Stored data entries>
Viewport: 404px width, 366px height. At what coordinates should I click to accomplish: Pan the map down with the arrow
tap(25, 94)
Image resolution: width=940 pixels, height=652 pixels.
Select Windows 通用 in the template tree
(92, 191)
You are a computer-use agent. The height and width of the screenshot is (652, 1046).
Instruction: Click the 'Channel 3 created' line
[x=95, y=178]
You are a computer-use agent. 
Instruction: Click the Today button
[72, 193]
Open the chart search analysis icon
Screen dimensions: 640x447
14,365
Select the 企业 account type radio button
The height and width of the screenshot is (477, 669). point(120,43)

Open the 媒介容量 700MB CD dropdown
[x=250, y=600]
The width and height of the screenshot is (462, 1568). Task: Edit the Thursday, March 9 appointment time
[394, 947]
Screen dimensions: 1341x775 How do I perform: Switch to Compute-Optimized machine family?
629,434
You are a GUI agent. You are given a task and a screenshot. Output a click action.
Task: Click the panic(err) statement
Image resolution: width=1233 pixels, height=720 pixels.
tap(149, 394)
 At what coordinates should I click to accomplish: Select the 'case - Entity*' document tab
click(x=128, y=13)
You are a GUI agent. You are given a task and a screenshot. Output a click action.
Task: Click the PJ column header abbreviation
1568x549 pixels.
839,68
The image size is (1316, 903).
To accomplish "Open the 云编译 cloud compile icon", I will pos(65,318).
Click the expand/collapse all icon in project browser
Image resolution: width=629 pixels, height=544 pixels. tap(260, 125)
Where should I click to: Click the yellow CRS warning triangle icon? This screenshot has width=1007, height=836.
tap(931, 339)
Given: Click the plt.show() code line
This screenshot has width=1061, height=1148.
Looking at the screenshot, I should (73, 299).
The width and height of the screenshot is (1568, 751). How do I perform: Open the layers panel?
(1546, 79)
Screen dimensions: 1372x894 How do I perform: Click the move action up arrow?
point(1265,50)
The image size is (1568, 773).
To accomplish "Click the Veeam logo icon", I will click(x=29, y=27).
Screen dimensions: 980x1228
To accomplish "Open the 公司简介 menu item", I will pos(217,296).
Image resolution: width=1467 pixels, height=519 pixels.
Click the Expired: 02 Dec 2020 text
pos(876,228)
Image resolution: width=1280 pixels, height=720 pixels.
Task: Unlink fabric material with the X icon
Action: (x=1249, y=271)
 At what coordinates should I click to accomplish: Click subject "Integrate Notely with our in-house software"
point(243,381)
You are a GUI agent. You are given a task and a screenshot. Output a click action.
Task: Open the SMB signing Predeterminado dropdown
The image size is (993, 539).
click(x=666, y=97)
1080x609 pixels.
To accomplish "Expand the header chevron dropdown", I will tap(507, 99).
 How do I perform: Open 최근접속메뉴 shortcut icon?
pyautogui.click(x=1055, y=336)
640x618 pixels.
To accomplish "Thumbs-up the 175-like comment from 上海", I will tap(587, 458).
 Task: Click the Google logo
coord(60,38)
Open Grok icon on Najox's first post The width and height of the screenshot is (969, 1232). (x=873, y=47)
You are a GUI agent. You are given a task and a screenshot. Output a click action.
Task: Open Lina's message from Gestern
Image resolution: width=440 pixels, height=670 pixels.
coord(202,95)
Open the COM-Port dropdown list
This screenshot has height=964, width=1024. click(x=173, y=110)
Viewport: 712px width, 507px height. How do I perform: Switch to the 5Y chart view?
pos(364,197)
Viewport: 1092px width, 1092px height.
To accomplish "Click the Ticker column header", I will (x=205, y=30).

WHAT YOU ARE ASKED TO DO>
Would you please return all lines of the data that include the word "from"?

TASK RESULT>
To accomplish "Thumbs-up the 175-like comment from 上海", I will tap(587, 458).
Task: Open Lina's message from Gestern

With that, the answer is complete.